The American Gardener
 
 


American Horticultural Society
The American Gardener
July/August 2005 Recommended Garden Books

Because the AHS Horticultural Book Service was discontinued as of June 30, 2000 no further phone or mail orders are filled. However, AHS members are still be able to order books at a discount by linking to Amazon.com through the Society's Web site. Through this partnership with Amazon.com, AHS members can receive better discounts on most titles, faster delivery, greater inventory, and improved access to hard-to-find books. The books listed here have not been critically evaluated; they have been chosen for description based on unusual subject matter or substantive content. 
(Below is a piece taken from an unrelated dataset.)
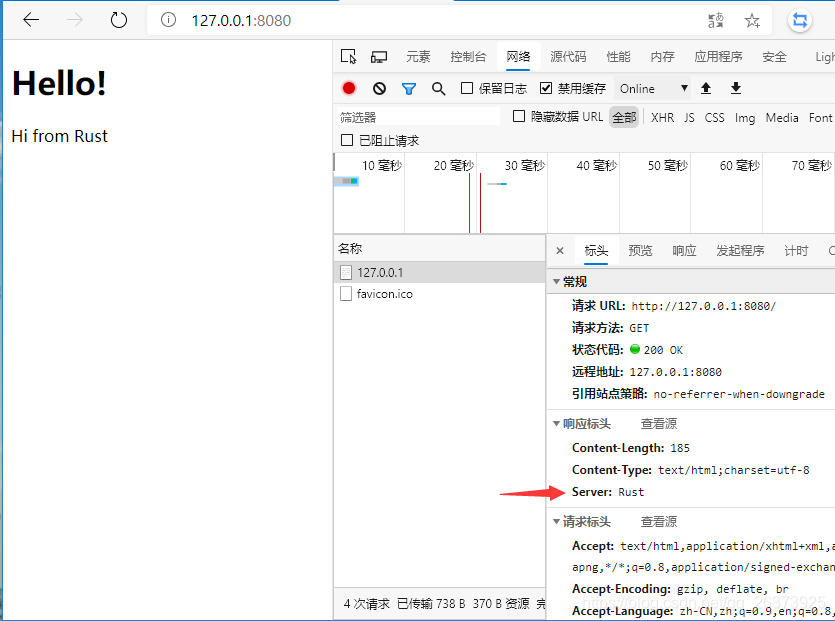
Task: Stop network recording with red record icon
Action: click(x=348, y=88)
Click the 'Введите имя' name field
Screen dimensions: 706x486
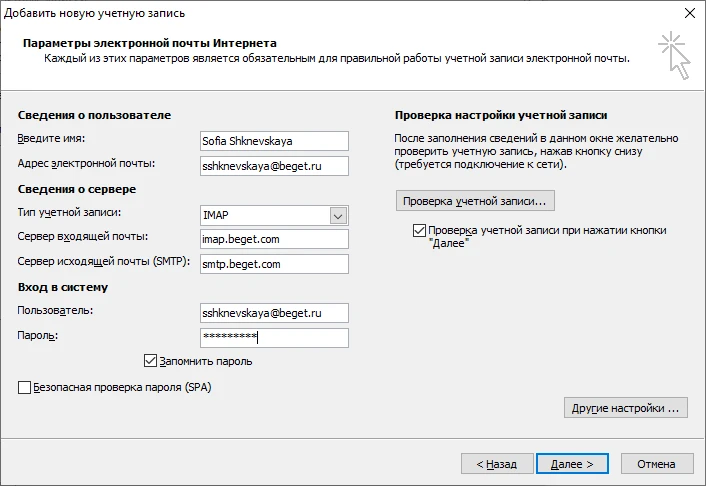[x=273, y=141]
The following books are our current recommended garden books from the July/August 2005 issue of The American Gardener. To read the review just click on the book title. You can then order the book directly from Amazon.com by clicking on "Buy this book!" that follows each review.

BOOK REVIEWS
Recommendations for Your Gardening Library

GARDENER’S BOOKS
Regional Gardening Books


BOOK REVIEWS
Recommendations for Your Gardening Library

Plant: the Ultimate Visual Reference to Plants and Flowers of the World
Editor-in-Chief Janet Marinelli. DK Publishing, Inc., in association with Brooklyn Botanic Garden, New York, New York, 2005. 512 pages. Publisher’s price, hardcover: $50.
Buy This Book

A unique reference on the diversity and conservation of plants from a gardener’s perspective, Plant is an endless goldmine of information for responsible gardeners, science educators, and plant scientists. Befitting of DK Publishing’s reputation for combining comprehensive information and superb design, this book excels with the editorial guidance of the internationally respected ecological and horticultural visionary, Janet Marinelli.
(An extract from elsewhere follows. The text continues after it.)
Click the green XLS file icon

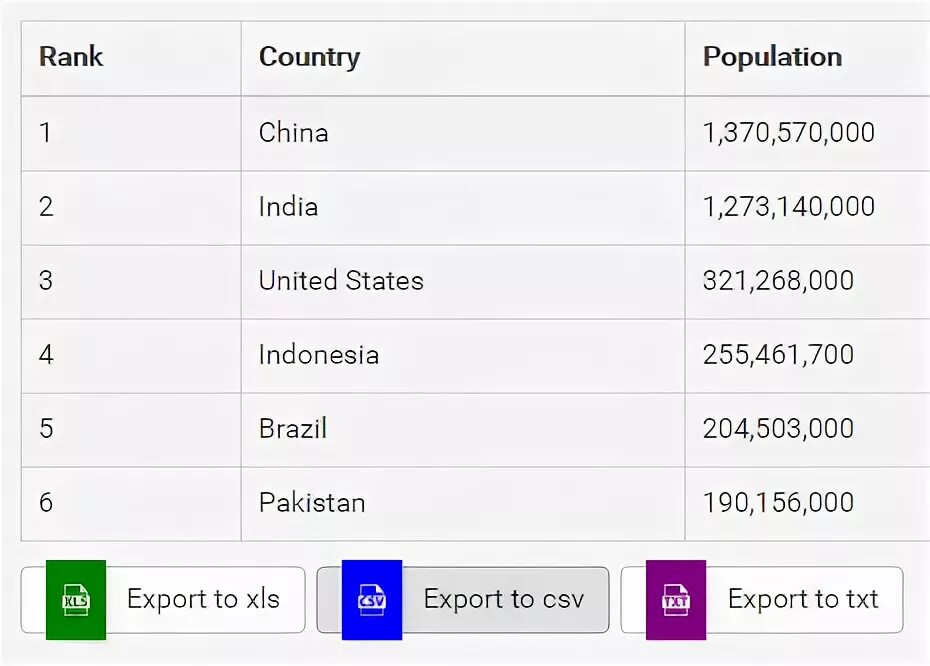[76, 600]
Director of publishing at Brooklyn Botanic Garden and a leader in urban restoration ecology, Marinelli encourages gardeners to embrace ecological garden design and plant conservation because, “As wilderness shrinks and garden acreage increases, gardeners play an increasingly critical ecological role.” Marinelli warns that if current trends continue, two-thirds of all plant species are likely to disappear by the end of the 21st century as part of a modern mass extinction episode “that could rival anything in evolutionary history, including the demise of the dinosaurs 65 million years ago.”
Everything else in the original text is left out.